Stored records
========

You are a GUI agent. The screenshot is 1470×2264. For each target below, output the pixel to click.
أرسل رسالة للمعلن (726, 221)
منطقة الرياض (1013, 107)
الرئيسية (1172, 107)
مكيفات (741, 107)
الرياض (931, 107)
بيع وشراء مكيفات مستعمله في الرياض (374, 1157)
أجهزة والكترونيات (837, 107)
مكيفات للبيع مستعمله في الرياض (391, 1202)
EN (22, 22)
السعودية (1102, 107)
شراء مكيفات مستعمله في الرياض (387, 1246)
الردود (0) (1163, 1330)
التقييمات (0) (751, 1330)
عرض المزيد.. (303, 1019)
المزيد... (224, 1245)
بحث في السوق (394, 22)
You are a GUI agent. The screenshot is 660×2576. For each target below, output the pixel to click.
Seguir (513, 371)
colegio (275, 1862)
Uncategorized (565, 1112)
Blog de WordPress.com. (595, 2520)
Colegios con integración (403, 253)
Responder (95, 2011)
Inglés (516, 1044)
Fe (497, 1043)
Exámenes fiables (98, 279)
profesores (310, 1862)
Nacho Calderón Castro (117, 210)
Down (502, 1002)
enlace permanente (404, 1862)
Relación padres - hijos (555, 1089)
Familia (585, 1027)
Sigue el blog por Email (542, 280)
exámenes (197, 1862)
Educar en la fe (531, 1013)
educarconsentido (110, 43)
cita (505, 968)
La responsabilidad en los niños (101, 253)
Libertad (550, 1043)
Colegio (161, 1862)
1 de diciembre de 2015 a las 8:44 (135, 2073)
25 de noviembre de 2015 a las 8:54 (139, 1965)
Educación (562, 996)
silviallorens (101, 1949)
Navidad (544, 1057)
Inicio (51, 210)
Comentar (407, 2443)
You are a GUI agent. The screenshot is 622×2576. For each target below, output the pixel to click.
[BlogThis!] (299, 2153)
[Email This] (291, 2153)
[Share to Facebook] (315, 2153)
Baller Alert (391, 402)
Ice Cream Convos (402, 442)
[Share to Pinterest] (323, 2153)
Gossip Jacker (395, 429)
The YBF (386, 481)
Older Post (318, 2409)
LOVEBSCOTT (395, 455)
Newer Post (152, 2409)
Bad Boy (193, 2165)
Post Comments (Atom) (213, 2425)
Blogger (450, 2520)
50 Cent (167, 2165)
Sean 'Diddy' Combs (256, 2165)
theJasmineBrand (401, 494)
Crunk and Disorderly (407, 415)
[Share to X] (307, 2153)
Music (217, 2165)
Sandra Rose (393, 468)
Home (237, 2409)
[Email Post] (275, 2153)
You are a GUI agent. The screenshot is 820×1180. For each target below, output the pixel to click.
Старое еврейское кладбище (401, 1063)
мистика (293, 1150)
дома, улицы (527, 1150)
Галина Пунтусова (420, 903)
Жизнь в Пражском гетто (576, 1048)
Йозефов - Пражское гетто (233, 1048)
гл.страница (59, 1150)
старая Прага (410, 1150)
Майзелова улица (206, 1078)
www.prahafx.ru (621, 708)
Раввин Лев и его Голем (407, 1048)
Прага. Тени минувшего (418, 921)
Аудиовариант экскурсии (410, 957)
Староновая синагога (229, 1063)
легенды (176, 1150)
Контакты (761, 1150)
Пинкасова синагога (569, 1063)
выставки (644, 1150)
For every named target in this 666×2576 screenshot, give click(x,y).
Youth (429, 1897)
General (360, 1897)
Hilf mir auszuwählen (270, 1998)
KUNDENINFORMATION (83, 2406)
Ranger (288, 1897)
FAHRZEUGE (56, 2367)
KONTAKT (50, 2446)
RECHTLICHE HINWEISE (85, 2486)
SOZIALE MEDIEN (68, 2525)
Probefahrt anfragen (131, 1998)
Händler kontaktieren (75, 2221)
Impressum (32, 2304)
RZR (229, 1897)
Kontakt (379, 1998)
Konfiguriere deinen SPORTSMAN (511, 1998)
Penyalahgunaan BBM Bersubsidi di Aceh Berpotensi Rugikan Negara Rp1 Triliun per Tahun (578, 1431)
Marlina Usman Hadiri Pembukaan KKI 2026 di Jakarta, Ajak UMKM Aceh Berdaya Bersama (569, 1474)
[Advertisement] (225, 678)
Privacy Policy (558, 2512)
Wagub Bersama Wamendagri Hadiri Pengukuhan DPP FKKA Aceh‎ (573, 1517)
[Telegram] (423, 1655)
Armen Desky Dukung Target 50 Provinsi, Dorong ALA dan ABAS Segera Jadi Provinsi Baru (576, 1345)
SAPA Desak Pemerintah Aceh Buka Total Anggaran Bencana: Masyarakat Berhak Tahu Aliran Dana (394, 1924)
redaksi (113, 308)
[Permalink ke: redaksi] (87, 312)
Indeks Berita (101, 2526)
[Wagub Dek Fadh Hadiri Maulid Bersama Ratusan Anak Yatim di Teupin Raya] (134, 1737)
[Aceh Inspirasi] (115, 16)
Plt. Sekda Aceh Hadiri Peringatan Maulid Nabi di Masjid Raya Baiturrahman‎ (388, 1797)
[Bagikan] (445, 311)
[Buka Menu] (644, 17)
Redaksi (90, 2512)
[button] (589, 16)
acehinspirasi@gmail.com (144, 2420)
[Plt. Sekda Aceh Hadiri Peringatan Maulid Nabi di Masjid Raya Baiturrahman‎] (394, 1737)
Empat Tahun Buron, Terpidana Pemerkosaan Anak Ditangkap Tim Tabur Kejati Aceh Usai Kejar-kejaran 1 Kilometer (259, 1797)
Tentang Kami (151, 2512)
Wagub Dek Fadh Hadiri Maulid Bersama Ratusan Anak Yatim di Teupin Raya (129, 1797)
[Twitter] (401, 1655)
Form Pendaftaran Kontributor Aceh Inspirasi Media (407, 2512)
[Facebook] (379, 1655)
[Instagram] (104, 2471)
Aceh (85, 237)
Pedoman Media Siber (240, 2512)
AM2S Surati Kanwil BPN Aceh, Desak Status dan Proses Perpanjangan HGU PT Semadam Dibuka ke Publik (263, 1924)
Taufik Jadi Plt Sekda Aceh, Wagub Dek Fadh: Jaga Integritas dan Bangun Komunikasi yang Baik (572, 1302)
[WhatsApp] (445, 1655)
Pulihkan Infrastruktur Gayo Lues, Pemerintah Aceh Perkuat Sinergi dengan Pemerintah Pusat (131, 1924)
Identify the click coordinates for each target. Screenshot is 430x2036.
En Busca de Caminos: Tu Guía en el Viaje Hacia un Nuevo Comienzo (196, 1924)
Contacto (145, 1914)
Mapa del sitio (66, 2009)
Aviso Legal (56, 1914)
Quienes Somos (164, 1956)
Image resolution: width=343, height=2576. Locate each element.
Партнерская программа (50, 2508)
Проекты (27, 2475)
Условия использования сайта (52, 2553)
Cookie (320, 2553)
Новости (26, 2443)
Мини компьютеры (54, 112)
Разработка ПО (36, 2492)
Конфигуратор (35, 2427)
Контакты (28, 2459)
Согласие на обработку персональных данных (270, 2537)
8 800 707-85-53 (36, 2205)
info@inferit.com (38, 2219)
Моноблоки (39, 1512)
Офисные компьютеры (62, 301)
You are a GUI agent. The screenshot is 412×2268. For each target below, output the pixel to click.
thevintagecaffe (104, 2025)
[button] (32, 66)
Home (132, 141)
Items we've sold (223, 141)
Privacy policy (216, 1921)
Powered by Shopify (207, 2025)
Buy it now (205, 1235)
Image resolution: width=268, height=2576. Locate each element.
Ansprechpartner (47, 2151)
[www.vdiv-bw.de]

========

What the task requires
With the line holding "Probefahrt anfragen (131, 1998)" as the first and the line holding "[Telegram] (423, 1655)" as the last, set down that range of the entries above exactly, and nothing else.

Answer box
Probefahrt anfragen (131, 1998)
Händler kontaktieren (75, 2221)
Impressum (32, 2304)
RZR (229, 1897)
Kontakt (379, 1998)
Konfiguriere deinen SPORTSMAN (511, 1998)
Penyalahgunaan BBM Bersubsidi di Aceh Berpotensi Rugikan Negara Rp1 Triliun per Tahun (578, 1431)
Marlina Usman Hadiri Pembukaan KKI 2026 di Jakarta, Ajak UMKM Aceh Berdaya Bersama (569, 1474)
[Advertisement] (225, 678)
Privacy Policy (558, 2512)
Wagub Bersama Wamendagri Hadiri Pengukuhan DPP FKKA Aceh‎ (573, 1517)
[Telegram] (423, 1655)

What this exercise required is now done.